La necessità di mantenere il controllo sociale in un sistema autoritario a crescita economica continua limita il dispiegamento di forze che potrebbero invece favorire il riequilibrio verso una maggiore sostenibilità. Ad esempio, la responsabilità sociale d’impresa è ancora concepita essenzialmente come filantropia, ed è caratterizzata da un approccio top down, e non dal basso. Come ricorda Alessandra Spalletta, in Cina “la presenza del passato impregna il presente”, anzi “la Cina dell’oggi è una replica del passato, dove s’insinuano segnali di cambiamento” (p. 24): non c’è dubbio che i migranti cinesi vivano mediamente nelle città in condizioni migliori dei loro omologhi degli slum latinoamericani, o africani, ma le limitazioni dei loro diritti risalgono a un’antica necessità di controllare i movimenti interni della popolazione.
Andrea Enrico Pia, nel suo interessante saggio antropologico, rivela come in una contea dello Yunnan la gestione partecipata dell’acqua, che assegnando ai contadini la responsabilità dell’uso della risorsa idrica dovrebbe, in teoria, limitarne gli sprechi, non funziona in tal senso poiché le pratiche collettive, in effetti, “hanno come interesse principale assicurare la distribuzione equa del bene”, in conformità al retaggio socialista. L’intervento di Ivan Franceschini, da anni attento osservatore del mondo del lavoro in Cina, evidenzia il dilemma di un diritto del lavoro sempre più attento (sulla carta) alle esigenze del lavoratore, e di una realtà di diffuso sfruttamento della manodopera: “a dispetto di tutte le consultazioni pubbliche e aperture, il diritto del lavoro cinese rimane essenzialmente il frutto di un’attività legislativa condotta dall’alto” (p. 196).
Tutto è funzionale allo sviluppo macroeconomico, in linea con quanto il Partito ha deciso nel 1978: se si registra un aumento salariale, ciò non è “tanto una conseguenza dell’attivismo dei lavoratori, quanto uno strumento strategico adottato dalle autorità cinesi per assicurare un riaggiustamento macroeconomico” (p. 197-198).

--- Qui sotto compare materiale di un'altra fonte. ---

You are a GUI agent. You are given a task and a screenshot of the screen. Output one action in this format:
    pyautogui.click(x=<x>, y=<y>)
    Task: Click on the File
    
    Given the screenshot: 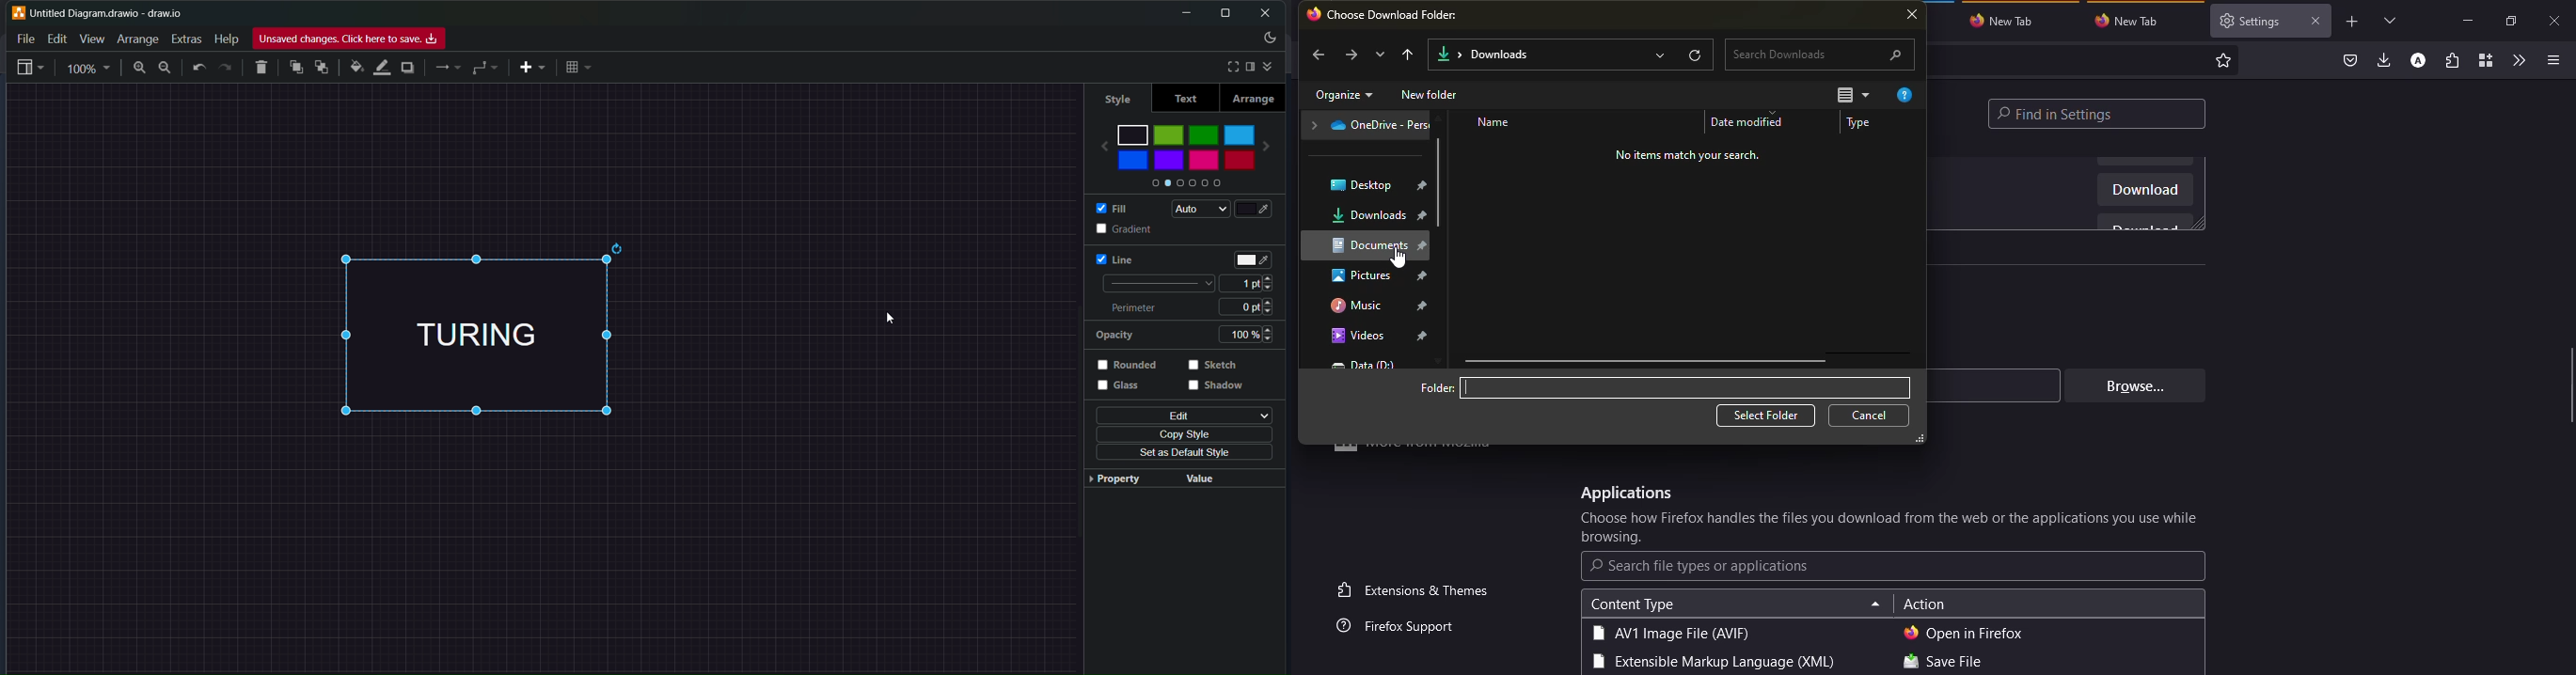 What is the action you would take?
    pyautogui.click(x=26, y=37)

L’impressione generale che si ricava dal volume è che la sostenibilità riguardi in primo luogo il binomio costo del riequilibrio economico/costo del controllo politico, in una dialettica sempre più onerosa da governare in presenza di attori e interessi così plurali. Forse ha ragione Nicola Aporti quando nel capitolo sulla sicurezza alimentare rivela tracce nella nuova filosofia di produzione agricola di un “ritorno ai principi taoisti e confuciani”, di “un ritorno all’uomo come fine” da cui “ripartire”: “il governo cinese si è rivelato maestro nel raggiungere obiettivi molto ambiziosi di ingegneria economica e sociale. Il pezzo che manca ancora è quello di un’educazione a valori civici ed etici troppo spesso sacrificati in nome di una crescita frenetica, ma che ora iniziano a essere rivendicati da una fetta sempre più larga della popolazione” (p. 122). Non ci resta che formulare gli auguri più sinceri: è in gioco davvero il futuro di tutti noi.